§ **Data to use**:
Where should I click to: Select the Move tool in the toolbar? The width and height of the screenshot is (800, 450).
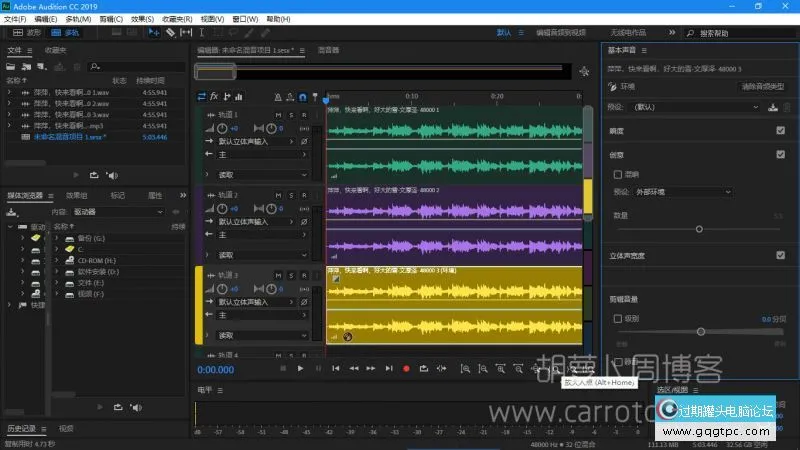point(154,32)
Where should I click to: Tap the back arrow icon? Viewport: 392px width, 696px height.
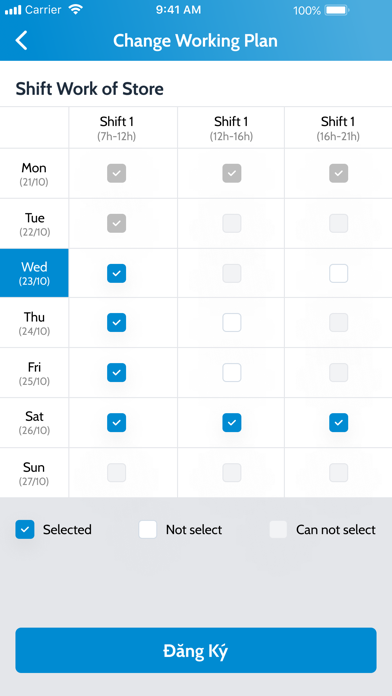(21, 40)
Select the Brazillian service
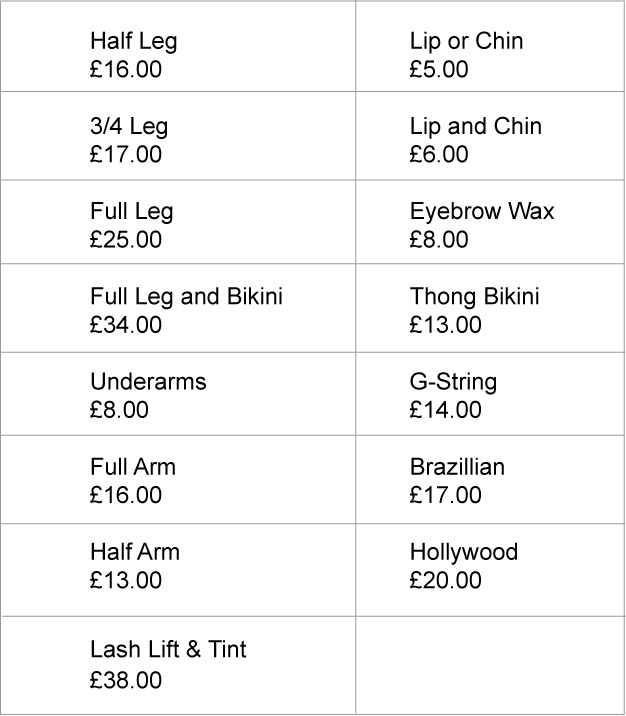 click(457, 467)
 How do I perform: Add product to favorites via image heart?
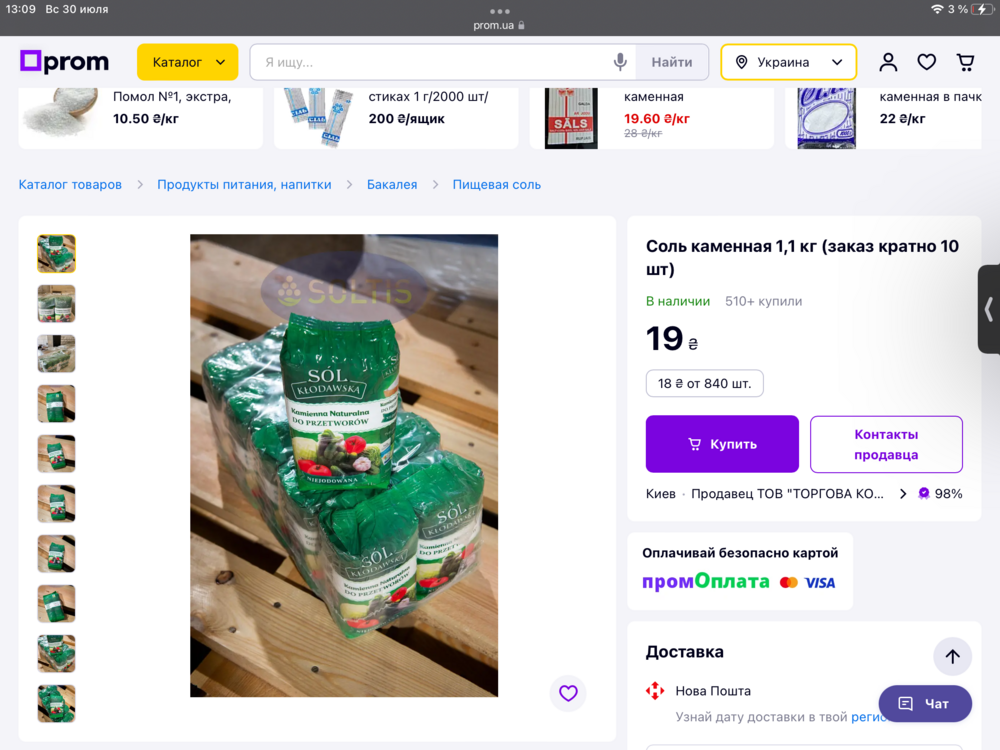tap(568, 693)
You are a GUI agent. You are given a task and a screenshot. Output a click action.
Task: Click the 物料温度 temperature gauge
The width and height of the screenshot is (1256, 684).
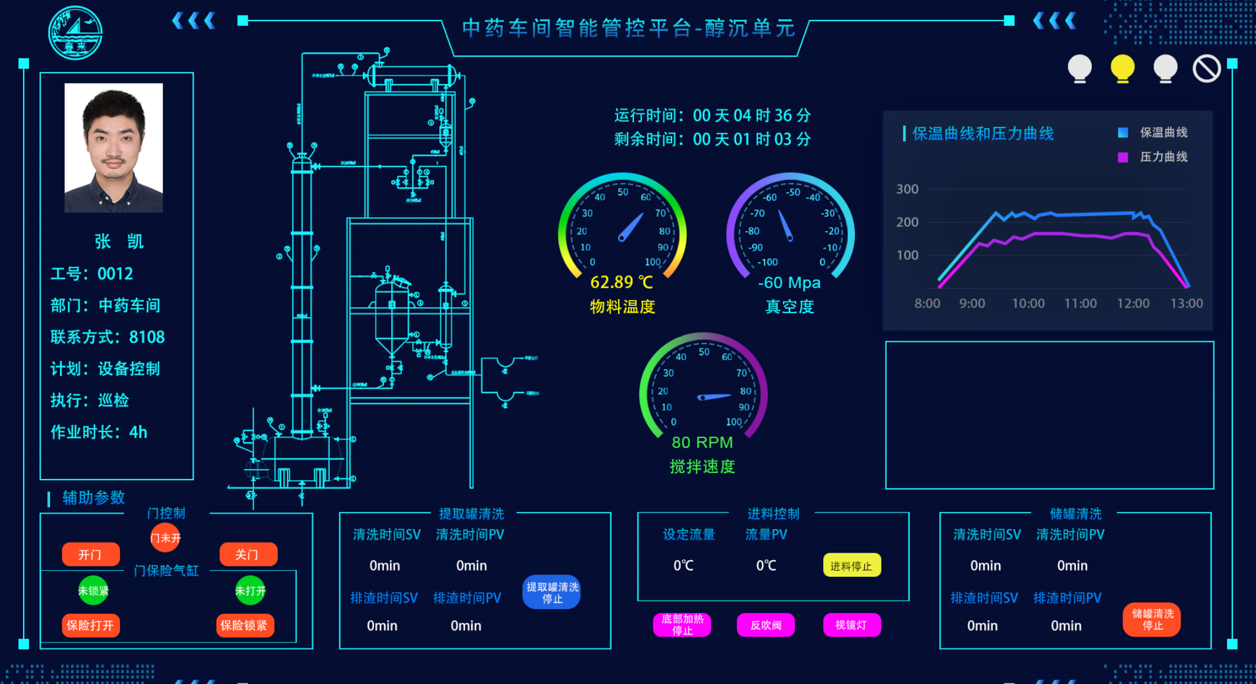pyautogui.click(x=622, y=228)
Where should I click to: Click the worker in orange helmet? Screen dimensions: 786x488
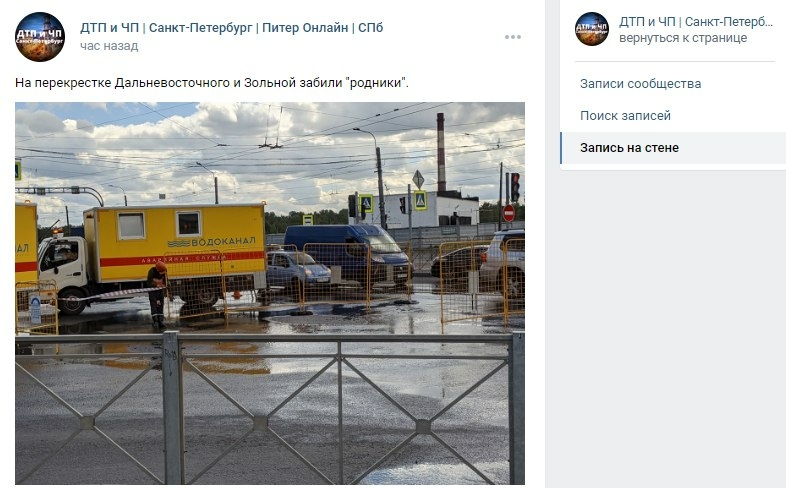click(157, 295)
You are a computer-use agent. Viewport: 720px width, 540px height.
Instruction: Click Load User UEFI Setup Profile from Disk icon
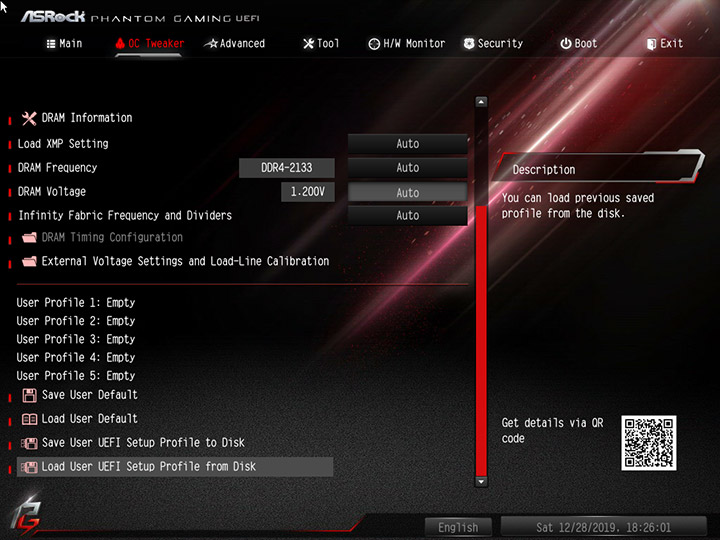pyautogui.click(x=29, y=467)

§ **Required work**: Would you give the records again exactly, dropping the pictures?

§ **Expected answer**:
Where should I click to: Select the Move tool in the toolbar? The width and height of the screenshot is (800, 450).
point(154,32)
Where should I click to: Tap the back arrow icon? Viewport: 392px width, 696px height.
(21, 40)
Select the Brazillian service
 click(457, 467)
 How do I perform: Add product to favorites via image heart?
tap(568, 693)
You are a GUI agent. You are given a task and a screenshot. Output a click action.
Task: Click the 物料温度 temperature gauge
The width and height of the screenshot is (1256, 684).
pyautogui.click(x=622, y=228)
Where should I click to: Click the worker in orange helmet? Screen dimensions: 786x488
click(157, 295)
You are a computer-use agent. Viewport: 720px width, 540px height.
Instruction: Click Load User UEFI Setup Profile from Disk icon
pyautogui.click(x=29, y=467)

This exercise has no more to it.